EU-UK trade talks: where are we now?

Mon 18 May 2020
Posted by: Sam Pileggi
Trade News

Brexit tug of war

As the UK enters pivotal weeks for its trade negotiations with the EU, the Daily Update takes stock on their progress – or lack of it.

Trade talks with the US, started via video link on 5 May and involving more than 100 officials on either side, have proved a welcome media distraction for the Conservative government as it grapples with far thornier talks on the EU side.

A quick reminder of the EU’s importance as a trading partner for the UK: the EU bloc of 27 countries accounts for 43% of UK trade, while the US amounts to 15%. 

1.The current position

The UK left the EU at the end of January 2020 with a Withdrawal Agreement, allowing for a transition period out of the EU to end on 31 December 2020. While no longer a Member State, the UK is following most EU laws and abiding by Customs Union rules.
As the COVID-19 crisis began to accelerate, post-Brexit trade talks began in Brussels on 2 March, the UK side led by David Frost with Michel Barnier at the fore for the EU. 

2. ‘Too focused on tariffs’

More than two months on, however, observers describe the EU-UK trade negotiations as having hit a deadlock, with both sides describing the mood as ‘tetchy’.
Stumbling blocks include fishing rights and security.
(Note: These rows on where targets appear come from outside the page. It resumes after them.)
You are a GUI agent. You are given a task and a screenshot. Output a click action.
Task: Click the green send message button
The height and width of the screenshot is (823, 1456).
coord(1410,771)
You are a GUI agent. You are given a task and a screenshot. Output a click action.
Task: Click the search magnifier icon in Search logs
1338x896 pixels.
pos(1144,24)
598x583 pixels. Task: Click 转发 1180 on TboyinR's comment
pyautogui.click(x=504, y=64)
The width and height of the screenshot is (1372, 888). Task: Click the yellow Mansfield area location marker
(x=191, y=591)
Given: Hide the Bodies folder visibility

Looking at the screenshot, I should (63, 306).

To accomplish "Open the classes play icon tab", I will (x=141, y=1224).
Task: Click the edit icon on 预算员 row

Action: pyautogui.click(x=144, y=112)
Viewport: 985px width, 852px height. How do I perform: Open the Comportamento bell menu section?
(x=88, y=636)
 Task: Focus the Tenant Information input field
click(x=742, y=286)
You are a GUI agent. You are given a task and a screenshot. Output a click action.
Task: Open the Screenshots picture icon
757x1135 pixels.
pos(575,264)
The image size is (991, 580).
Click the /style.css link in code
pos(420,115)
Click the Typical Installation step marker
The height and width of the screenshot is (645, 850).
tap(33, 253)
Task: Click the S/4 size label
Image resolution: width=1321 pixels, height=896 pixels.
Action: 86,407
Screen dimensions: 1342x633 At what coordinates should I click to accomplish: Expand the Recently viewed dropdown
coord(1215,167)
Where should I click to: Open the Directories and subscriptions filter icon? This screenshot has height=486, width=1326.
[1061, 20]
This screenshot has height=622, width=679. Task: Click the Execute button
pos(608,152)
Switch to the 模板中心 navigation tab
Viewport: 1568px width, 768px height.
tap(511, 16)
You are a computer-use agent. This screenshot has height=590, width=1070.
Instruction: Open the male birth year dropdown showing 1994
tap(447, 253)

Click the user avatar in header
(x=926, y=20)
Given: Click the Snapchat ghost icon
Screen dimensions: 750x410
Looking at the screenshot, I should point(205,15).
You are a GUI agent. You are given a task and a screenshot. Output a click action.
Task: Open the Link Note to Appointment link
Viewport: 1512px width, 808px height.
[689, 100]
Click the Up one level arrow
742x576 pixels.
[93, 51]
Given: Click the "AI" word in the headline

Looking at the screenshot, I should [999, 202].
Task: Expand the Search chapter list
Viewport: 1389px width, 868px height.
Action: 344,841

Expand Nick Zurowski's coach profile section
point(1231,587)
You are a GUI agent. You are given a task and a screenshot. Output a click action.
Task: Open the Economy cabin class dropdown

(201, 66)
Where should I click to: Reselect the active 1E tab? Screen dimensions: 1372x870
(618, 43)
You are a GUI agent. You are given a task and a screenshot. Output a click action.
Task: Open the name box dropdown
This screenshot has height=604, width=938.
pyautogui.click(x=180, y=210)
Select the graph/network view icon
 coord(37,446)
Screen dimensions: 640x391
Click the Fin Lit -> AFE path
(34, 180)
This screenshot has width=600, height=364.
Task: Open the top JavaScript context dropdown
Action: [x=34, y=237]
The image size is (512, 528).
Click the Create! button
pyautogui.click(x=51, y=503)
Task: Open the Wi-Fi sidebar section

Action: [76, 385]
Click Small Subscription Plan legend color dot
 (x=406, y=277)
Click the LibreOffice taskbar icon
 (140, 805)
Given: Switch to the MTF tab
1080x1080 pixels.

Frost has accused the EU of making excessive demands in return for a trade deal, the FT reports.

Barnier, in turn, has accused the UK of focusing too much on tariffs, and not enough on environmental and social protections.

One concession to the EU came on 12 May when the UK acknowledged a key point in the Withdrawal Agreement: that there would be customs checks on goods crossing from Great Britain into Northern Ireland.

3. No-deal still a possibility

Ireland’s minister for foreign affairs, Simon Coveney, told Irish broadcaster RTE on Sunday, 17 May that the risk of no-deal remained real.

If the UK leaves the Customs Union without a deal on 31 December, trade between the UK and EU would be subject to new taxes and trade barriers along World Trade Organization terms.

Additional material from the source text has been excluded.